- [TEXTE DE LECTURE]
----------

On est en Italie, une Italie du Sud, ou peut-être est-ce la Corse, villages isolés, où souvent il n'y a pas de médecin. « Libero Solimane, fils d'Argentina Solimane et d'elle seule, petit-fils d'Argentu Solimane dernier des chevriers » est revenu s'installer dans son village de naissance, pour combler ce manque. Il en était parti une quinzaine d'années plus tôt, après un été qui l'a marqué à vie, le dernier de son adolescence.
Un roman à l'histoire tragique, aux personnages forts, âpres comme la vie dans ces terres pauvres, où il ne fait pas bon refuser la protection des mafieux, où des hommes meurent d'avoir voulu s'en libérer, où des adolescents se voient contraints de porter les armes, où une femme trop belle et trop jeune pour son mari va embraser le corps des jeunes du village et en rendre fou certain. Quelques jours, cet été-là vont révéler à Libero qui il est, il n'en reviendra pas indemne et ne voudra ensuite que fuir ces lieux, où pourtant il reviendra, fermant la boucle.

----------

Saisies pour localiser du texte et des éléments
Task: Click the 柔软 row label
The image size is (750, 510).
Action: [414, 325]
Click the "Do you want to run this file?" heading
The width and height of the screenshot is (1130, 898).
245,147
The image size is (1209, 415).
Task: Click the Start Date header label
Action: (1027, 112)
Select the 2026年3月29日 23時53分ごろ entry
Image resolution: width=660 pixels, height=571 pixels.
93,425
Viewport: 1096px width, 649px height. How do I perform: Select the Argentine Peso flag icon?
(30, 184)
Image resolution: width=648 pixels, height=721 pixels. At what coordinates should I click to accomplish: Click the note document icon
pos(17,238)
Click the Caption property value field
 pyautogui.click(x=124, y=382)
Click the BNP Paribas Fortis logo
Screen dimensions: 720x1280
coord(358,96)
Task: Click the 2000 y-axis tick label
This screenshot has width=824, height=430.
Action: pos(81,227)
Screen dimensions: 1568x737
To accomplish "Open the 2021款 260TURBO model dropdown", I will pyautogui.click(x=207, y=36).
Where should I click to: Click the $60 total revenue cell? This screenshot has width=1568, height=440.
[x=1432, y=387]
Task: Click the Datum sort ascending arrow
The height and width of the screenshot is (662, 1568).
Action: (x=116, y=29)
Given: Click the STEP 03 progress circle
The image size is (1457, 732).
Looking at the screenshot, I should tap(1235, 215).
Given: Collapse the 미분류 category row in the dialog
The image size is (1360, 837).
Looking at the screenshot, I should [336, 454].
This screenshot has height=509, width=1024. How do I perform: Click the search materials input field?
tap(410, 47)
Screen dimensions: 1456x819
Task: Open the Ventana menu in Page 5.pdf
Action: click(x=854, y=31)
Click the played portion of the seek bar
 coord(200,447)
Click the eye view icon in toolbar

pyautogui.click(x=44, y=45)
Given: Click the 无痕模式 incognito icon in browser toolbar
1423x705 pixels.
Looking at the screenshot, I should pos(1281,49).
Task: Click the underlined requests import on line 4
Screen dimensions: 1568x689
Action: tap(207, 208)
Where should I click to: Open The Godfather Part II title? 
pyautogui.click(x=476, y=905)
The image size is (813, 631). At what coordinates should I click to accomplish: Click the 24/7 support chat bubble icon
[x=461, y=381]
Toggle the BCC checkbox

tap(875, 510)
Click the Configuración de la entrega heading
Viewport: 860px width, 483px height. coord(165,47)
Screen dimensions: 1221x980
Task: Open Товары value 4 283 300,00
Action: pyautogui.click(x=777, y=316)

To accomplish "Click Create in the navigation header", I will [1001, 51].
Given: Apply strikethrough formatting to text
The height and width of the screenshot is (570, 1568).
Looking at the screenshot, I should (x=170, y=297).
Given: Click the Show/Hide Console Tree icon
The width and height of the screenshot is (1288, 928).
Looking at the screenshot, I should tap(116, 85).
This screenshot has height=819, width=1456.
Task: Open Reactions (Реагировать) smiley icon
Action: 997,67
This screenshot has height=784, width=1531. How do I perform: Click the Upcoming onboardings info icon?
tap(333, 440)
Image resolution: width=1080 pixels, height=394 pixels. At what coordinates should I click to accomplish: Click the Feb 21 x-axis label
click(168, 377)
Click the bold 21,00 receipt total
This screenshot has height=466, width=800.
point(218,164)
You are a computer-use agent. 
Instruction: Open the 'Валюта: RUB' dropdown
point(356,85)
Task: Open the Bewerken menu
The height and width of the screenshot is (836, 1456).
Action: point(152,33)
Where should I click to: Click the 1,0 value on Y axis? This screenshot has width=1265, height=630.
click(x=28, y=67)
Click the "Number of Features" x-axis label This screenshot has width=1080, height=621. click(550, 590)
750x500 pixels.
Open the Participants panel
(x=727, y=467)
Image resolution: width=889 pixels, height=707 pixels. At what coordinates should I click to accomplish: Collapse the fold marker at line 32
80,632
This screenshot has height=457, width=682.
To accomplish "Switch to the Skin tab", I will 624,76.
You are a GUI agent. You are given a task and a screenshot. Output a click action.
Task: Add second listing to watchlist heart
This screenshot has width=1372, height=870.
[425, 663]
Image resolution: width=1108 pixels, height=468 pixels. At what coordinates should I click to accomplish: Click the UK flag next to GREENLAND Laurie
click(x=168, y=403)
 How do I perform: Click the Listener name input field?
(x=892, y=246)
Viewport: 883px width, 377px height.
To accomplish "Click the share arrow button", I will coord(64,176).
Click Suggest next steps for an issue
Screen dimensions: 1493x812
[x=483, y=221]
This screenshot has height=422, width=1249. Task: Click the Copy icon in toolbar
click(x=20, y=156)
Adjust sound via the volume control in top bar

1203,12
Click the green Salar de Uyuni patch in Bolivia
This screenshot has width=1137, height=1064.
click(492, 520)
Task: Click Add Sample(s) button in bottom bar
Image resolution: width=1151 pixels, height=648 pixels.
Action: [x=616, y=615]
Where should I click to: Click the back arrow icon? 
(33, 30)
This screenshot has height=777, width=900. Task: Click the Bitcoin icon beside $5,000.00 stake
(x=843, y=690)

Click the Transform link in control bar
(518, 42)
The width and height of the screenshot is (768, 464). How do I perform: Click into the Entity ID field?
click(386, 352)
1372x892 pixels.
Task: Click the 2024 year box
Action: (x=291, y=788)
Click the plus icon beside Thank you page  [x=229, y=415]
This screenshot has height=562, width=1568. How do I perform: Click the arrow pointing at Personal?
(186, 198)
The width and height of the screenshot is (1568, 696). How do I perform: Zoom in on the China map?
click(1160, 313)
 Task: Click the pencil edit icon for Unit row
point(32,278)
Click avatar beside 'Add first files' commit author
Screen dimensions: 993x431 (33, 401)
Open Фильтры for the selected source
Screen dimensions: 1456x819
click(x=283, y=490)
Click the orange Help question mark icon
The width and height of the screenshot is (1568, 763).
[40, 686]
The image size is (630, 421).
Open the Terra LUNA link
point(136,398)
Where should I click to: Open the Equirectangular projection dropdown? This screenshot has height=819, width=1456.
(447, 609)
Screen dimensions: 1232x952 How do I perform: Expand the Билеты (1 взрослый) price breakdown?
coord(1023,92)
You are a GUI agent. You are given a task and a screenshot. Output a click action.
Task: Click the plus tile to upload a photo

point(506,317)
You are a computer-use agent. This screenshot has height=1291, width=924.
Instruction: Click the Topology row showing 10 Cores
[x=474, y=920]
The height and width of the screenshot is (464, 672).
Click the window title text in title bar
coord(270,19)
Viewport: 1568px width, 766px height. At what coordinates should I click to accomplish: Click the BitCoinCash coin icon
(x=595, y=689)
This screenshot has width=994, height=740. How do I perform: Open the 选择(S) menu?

----------

- [CONSIGNES DE L'EXERCICE]
• 1. D'après la présentation du roman, combien de temps avant son retour Libero Solimane avait-il quitté son village de naissance ?
• 2. Traduisez en anglais la phrase suivante de la présentation du roman : « Il en était parti une quinzaine d'années plus tôt, après un été qui l'a marqué à vie, le dernier de son adolescence. »
• 3. Poursuivez la présentation du roman après sa dernière phrase.

- [CORRIGÉ DE L'EXERCICE]
• 1. Il en était parti une quinzaine d'années plus tôt.

• 2. He had left it some fifteen years earlier, after a summer that marked him for life, the last one of his adolescence.

• 3.
J'ai été emportée par ce roman, à l'écriture belle et sans fioriture, à l'égal des paysages qu'elle décrit. J'ai aimé ces personnages que l'on imagine sans peine, ces femmes gardiennes de la vie, rompues à la douleur, droites et fières :
« À force de coups du sort, les femmes d'ici devenaient plus dures que le granit, des Atlas condamnées à porter les vivants et les morts, trop de morts. Elles enfilaient les habits de deuil pour ne plus les quitter, finissaient par flotter dedans à mesure que l'âge les rabougrissait. Puis on leur ôtait leur croix en or, une alliance incrustée dans les plis de la peau et on les enterrait dans leurs robes noires. »
Et puis Libero et Raphaele, fils du baron qui règne sur le village, rêvent. Ils rêvent de partir, ils rêvent de renverser le cours des choses, ils rêvent d'un monde plus juste. Les évènements qu'ils vont vivre, réunis dans une folle épopée, qui les mènera dans la grotte des fées, vont les révéler à eux-mêmes.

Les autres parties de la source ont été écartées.